__RECORDS TO PROCESS__
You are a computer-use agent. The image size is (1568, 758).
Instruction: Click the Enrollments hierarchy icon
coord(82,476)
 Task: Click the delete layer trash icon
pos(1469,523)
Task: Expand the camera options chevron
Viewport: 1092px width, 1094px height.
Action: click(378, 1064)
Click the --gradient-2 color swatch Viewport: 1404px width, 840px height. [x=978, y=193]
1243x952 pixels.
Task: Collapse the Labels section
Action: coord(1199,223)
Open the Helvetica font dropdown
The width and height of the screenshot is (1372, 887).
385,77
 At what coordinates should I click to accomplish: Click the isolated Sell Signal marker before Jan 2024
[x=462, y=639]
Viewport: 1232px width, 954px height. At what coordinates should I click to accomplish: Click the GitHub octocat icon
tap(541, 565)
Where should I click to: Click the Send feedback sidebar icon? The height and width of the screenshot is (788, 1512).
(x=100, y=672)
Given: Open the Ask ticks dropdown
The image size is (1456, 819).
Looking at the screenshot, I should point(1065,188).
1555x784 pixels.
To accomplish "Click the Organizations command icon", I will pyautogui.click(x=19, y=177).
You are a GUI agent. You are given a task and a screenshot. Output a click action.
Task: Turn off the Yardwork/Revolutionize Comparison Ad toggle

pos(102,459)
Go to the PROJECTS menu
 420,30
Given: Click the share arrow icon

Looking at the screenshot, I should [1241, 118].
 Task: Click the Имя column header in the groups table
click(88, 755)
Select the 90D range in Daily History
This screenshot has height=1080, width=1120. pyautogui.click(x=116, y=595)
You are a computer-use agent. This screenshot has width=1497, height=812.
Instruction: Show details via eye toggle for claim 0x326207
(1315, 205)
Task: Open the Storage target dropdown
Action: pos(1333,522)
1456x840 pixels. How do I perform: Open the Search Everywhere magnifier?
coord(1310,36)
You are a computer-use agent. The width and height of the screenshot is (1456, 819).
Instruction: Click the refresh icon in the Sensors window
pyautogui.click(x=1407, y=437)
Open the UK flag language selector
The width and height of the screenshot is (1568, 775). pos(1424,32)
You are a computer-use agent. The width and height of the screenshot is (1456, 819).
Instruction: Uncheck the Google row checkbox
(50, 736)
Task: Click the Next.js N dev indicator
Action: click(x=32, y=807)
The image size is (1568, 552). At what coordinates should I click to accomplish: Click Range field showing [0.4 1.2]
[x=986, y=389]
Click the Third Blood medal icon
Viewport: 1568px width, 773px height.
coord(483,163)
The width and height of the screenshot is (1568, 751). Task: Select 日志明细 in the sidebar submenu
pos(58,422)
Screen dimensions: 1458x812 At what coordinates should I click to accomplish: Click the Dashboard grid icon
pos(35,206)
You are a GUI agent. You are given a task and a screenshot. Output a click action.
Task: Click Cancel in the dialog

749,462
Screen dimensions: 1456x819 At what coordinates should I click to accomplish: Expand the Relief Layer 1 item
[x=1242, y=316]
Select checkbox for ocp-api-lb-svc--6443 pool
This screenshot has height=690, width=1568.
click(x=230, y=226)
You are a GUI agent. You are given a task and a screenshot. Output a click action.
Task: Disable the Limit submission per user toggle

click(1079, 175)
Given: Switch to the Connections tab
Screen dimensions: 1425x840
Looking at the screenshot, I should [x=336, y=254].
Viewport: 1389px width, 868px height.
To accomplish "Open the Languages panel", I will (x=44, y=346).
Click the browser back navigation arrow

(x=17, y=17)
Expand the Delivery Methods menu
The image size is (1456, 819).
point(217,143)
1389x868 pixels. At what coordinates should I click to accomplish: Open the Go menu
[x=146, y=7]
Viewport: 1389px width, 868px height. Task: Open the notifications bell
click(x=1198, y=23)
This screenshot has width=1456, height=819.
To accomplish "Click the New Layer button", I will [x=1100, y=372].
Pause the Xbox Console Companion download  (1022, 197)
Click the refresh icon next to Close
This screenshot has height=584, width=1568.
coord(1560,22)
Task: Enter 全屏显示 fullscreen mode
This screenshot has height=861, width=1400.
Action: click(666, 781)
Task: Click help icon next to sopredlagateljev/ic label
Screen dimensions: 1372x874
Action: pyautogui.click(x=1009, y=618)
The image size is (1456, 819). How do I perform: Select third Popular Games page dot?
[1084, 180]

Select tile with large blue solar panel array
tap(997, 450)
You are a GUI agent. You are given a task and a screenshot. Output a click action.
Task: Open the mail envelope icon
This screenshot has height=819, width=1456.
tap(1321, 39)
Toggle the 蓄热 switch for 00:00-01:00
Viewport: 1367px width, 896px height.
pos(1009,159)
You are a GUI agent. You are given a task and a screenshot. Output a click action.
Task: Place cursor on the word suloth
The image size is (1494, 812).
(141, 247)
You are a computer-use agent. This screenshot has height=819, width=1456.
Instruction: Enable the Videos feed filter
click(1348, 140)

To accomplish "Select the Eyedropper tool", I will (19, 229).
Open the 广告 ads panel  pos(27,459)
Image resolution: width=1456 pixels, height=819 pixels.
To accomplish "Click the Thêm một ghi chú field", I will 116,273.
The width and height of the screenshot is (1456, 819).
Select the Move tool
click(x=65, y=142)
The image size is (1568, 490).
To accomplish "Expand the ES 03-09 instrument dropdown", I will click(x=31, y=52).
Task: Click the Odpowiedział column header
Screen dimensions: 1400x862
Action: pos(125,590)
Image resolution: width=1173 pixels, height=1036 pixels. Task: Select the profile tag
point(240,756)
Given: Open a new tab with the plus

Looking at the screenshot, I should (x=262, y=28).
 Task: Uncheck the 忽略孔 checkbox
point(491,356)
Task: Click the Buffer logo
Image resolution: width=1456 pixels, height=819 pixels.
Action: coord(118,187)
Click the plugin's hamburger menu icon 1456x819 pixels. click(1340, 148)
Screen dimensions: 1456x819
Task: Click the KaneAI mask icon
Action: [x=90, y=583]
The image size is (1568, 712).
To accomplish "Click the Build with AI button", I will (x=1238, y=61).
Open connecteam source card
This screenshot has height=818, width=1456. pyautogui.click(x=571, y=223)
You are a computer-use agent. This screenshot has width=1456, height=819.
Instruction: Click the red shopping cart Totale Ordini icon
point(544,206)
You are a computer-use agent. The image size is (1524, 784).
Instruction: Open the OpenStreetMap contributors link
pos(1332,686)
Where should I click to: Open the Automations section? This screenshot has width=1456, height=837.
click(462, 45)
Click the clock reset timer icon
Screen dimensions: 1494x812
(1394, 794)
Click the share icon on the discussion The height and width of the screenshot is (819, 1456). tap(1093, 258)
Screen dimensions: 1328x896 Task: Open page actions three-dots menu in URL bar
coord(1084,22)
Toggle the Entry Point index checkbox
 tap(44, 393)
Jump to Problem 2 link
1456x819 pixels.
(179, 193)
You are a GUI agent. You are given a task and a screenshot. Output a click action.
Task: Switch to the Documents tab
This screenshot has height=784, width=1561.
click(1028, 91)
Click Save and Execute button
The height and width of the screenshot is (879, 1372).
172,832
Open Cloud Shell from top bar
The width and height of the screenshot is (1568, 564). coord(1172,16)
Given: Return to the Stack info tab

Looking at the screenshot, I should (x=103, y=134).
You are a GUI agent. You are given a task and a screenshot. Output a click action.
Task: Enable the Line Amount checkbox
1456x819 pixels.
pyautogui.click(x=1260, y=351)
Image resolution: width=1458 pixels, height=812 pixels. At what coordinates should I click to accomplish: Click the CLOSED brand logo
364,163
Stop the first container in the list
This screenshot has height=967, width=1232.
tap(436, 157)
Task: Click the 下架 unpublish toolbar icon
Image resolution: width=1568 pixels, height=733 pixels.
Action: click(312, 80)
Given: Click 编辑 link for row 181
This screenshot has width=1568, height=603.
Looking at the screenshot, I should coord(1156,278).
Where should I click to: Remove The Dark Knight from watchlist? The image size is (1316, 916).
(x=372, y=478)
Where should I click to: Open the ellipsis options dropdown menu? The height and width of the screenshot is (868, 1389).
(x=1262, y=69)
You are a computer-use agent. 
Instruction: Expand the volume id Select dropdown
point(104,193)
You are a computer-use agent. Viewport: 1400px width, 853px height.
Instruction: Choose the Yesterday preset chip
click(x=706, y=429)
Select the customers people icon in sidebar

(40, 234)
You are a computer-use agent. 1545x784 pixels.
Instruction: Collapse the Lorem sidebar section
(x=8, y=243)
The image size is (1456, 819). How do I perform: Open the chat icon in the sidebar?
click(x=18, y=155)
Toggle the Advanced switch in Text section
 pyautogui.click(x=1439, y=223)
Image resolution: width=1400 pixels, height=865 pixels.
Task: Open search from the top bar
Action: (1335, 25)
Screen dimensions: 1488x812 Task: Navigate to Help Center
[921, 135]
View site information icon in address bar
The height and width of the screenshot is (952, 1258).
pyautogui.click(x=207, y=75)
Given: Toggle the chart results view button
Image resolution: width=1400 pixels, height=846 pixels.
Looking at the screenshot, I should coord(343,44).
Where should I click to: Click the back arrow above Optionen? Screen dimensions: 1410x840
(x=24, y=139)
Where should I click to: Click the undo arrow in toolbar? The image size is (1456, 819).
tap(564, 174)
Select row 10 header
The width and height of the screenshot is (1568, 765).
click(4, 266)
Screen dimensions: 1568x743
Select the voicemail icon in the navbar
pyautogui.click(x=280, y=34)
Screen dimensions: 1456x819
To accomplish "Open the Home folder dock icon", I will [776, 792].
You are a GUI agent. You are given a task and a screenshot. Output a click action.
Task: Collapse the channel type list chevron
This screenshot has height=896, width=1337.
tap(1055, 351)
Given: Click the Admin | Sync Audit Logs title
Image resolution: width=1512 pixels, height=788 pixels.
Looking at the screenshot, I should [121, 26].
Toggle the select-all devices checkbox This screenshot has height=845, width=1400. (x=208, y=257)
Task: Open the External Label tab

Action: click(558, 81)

__PROBLEM STATEMENT__
Take the lines above from the first through the one containing "Open the Helvetica font dropdown" and reproduce them exactly; include nothing else.

__WRITTEN ANSWER__
You are a computer-use agent. The image size is (1568, 758).
Instruction: Click the Enrollments hierarchy icon
coord(82,476)
 Task: Click the delete layer trash icon
pos(1469,523)
Task: Expand the camera options chevron
Viewport: 1092px width, 1094px height.
Action: click(378, 1064)
Click the --gradient-2 color swatch Viewport: 1404px width, 840px height. [x=978, y=193]
1243x952 pixels.
Task: Collapse the Labels section
Action: coord(1199,223)
Open the Helvetica font dropdown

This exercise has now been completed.